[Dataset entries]
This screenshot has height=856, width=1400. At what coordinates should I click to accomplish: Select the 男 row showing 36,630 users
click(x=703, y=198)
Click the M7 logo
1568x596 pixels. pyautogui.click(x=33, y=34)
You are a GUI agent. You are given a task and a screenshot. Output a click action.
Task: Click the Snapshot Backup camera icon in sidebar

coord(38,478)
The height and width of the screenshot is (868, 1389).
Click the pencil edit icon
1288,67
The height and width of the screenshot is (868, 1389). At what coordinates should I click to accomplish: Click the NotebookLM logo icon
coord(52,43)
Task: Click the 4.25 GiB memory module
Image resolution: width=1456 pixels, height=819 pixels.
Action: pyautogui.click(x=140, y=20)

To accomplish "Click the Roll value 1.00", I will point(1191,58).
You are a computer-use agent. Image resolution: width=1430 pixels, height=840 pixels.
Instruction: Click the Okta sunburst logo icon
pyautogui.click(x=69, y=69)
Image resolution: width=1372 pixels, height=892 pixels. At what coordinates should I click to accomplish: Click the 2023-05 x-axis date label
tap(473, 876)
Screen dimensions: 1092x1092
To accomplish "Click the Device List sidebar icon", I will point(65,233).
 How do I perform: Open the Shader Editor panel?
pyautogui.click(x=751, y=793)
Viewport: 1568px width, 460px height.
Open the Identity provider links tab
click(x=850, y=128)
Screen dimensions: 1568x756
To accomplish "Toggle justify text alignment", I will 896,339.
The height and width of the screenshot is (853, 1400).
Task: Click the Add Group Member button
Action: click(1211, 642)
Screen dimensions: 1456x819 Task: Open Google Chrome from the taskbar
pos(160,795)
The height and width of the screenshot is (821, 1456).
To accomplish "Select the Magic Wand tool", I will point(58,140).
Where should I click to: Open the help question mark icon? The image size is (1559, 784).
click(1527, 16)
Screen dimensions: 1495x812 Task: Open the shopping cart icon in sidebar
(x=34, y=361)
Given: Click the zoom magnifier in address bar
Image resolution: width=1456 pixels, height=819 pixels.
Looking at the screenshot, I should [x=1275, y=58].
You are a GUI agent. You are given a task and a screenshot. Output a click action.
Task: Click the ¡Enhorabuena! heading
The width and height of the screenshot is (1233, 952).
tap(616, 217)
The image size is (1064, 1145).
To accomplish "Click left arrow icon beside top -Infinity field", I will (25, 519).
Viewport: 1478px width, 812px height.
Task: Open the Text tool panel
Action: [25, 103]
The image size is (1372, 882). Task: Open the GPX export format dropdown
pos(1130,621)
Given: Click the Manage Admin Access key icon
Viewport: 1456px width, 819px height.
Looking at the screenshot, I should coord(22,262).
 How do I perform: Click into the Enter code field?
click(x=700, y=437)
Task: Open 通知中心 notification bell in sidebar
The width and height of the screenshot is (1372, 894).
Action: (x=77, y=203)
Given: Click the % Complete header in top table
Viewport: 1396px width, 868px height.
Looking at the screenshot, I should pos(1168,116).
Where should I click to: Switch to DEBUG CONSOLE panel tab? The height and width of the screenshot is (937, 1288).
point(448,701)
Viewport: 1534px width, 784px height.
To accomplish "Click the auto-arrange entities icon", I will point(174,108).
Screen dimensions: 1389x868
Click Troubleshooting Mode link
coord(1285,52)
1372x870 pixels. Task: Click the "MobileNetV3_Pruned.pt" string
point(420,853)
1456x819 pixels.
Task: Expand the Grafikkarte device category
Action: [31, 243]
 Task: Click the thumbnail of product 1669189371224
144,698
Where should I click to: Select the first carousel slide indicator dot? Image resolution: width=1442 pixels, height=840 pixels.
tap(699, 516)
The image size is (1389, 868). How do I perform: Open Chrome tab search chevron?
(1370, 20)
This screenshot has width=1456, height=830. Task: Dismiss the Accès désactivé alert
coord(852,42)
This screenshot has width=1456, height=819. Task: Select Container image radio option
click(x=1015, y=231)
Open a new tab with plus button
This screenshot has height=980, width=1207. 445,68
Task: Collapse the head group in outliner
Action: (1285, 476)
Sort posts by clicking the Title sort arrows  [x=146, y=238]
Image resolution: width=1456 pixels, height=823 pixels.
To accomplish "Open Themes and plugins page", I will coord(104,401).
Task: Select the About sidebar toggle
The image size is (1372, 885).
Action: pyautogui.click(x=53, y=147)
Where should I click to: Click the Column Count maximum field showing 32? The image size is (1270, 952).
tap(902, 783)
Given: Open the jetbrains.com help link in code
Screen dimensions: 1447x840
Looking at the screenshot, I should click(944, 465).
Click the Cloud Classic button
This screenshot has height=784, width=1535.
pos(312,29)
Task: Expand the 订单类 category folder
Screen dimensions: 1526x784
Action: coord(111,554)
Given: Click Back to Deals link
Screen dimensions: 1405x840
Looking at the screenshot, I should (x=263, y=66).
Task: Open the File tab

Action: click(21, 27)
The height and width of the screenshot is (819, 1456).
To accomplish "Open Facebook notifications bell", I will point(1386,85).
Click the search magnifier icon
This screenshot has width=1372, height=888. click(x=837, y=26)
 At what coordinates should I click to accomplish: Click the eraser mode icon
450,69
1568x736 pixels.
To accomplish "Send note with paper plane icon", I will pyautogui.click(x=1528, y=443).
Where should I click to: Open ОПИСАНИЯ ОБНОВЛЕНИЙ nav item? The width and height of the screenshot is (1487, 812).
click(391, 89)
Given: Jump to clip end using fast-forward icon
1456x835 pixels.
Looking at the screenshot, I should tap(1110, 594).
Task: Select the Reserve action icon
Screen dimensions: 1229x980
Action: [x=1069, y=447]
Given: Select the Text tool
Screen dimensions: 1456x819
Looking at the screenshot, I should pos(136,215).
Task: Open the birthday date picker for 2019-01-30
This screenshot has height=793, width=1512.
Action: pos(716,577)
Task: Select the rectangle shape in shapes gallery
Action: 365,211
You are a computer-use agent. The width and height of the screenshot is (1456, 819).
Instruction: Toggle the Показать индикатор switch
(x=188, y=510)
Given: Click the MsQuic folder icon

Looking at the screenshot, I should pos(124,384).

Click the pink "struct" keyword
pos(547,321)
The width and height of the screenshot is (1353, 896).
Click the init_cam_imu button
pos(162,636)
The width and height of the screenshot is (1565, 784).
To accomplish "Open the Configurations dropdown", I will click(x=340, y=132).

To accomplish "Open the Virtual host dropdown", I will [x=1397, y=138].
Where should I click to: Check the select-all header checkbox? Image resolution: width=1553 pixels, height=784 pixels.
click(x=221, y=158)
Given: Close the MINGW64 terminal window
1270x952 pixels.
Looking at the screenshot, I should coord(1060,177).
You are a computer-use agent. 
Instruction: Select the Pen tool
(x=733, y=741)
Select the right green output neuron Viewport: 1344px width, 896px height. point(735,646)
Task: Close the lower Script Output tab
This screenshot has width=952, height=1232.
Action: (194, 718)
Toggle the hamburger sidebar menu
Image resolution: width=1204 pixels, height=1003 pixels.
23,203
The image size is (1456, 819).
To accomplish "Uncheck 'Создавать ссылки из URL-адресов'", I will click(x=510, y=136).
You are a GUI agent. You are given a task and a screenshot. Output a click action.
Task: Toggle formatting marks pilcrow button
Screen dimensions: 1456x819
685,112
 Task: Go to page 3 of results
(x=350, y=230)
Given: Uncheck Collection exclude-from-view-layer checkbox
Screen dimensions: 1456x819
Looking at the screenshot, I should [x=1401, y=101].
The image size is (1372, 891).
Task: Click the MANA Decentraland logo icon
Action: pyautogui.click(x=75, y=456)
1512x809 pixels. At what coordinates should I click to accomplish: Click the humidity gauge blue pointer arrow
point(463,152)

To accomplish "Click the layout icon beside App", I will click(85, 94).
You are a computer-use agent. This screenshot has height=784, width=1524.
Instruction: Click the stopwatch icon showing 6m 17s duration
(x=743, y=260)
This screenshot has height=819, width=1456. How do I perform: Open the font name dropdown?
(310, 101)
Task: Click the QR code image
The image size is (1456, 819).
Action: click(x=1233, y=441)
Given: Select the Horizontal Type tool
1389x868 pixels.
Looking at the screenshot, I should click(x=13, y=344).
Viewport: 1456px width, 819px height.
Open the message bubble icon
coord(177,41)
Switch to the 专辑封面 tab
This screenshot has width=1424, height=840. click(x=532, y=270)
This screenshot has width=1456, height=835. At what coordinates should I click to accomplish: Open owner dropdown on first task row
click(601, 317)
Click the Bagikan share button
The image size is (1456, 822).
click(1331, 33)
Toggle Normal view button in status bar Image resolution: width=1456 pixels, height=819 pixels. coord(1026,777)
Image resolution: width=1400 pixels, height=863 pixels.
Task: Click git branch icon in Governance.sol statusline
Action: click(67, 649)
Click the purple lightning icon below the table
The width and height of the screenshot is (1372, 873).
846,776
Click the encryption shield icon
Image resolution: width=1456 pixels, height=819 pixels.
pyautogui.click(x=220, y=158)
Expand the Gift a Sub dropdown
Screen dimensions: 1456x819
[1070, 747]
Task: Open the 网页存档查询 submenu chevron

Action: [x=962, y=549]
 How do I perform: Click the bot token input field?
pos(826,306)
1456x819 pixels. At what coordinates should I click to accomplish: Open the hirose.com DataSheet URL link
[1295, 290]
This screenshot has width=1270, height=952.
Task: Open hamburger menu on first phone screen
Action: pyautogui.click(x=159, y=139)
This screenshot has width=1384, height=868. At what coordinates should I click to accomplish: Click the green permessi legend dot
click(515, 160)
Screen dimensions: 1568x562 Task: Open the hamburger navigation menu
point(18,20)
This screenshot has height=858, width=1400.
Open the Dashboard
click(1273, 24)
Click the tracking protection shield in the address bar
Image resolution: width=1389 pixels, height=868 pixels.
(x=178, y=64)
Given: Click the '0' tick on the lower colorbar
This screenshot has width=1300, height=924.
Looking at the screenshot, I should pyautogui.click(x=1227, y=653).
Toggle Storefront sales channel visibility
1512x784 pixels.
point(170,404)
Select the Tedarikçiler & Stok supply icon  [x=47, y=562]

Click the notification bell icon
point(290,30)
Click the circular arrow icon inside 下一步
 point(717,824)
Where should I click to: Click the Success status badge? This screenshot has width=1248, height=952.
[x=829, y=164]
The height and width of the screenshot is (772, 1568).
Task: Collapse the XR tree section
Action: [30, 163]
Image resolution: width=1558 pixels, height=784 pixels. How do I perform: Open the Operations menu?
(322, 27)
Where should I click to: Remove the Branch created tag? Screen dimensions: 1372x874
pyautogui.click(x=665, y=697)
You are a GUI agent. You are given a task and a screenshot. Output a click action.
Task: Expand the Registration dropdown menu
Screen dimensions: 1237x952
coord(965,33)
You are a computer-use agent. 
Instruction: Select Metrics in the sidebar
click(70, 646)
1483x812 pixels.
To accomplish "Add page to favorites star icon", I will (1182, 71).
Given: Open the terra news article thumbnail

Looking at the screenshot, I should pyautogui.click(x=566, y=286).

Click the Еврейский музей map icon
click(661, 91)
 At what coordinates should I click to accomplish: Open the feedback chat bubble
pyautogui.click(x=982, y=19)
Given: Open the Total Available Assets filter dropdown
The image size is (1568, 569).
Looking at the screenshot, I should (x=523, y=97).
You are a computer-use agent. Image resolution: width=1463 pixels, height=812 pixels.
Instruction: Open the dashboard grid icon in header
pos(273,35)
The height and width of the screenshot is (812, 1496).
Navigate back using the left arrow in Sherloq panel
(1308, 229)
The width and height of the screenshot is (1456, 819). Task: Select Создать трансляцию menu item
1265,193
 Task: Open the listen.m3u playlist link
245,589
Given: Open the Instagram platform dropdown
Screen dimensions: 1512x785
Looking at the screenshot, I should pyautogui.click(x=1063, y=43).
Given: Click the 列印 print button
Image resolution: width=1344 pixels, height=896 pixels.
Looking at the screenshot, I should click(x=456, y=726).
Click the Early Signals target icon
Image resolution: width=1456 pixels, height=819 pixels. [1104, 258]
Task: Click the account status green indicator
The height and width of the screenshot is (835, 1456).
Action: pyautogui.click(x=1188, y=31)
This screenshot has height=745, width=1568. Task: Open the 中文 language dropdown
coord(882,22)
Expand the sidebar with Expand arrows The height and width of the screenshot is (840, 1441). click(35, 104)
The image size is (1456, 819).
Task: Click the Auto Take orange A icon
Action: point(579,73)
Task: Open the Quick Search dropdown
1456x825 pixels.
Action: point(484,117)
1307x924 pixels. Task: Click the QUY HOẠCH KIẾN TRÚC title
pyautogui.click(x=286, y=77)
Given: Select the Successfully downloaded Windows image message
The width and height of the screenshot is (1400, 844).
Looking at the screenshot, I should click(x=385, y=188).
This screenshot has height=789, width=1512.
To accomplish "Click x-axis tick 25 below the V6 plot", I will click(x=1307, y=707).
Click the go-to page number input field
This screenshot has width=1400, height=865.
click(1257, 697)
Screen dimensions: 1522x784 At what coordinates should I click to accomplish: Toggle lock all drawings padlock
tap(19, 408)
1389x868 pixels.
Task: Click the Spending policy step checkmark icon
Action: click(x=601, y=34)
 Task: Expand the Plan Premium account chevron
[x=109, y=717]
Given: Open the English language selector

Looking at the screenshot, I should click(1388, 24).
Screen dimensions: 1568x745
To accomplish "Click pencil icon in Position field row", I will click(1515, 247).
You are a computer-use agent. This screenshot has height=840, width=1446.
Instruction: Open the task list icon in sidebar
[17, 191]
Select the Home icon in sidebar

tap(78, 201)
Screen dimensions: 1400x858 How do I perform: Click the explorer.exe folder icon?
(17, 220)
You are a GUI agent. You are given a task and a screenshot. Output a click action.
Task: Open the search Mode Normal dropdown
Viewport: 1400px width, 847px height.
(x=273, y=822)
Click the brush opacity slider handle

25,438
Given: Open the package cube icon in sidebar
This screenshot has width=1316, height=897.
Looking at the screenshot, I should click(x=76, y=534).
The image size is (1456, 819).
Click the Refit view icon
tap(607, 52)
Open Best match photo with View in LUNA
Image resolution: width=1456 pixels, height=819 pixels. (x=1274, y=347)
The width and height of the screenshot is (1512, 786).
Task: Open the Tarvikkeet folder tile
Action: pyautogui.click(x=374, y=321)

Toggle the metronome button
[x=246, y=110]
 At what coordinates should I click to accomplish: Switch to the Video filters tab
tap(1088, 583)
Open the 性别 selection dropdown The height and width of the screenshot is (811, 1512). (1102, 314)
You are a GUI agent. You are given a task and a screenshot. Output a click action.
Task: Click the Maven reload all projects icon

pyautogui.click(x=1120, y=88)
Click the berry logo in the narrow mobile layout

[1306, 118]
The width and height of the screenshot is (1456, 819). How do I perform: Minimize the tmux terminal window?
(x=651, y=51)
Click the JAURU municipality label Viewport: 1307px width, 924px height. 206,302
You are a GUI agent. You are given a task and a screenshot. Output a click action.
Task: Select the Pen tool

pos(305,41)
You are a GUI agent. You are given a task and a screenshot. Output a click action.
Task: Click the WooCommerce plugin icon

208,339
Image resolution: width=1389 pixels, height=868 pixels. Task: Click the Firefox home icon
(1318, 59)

PROMPT: Take every line from the data above that holds "address" and copy it out.

YOUR RESPONSE:
Given: Click the zoom magnifier in address bar
Click the tracking protection shield in the address bar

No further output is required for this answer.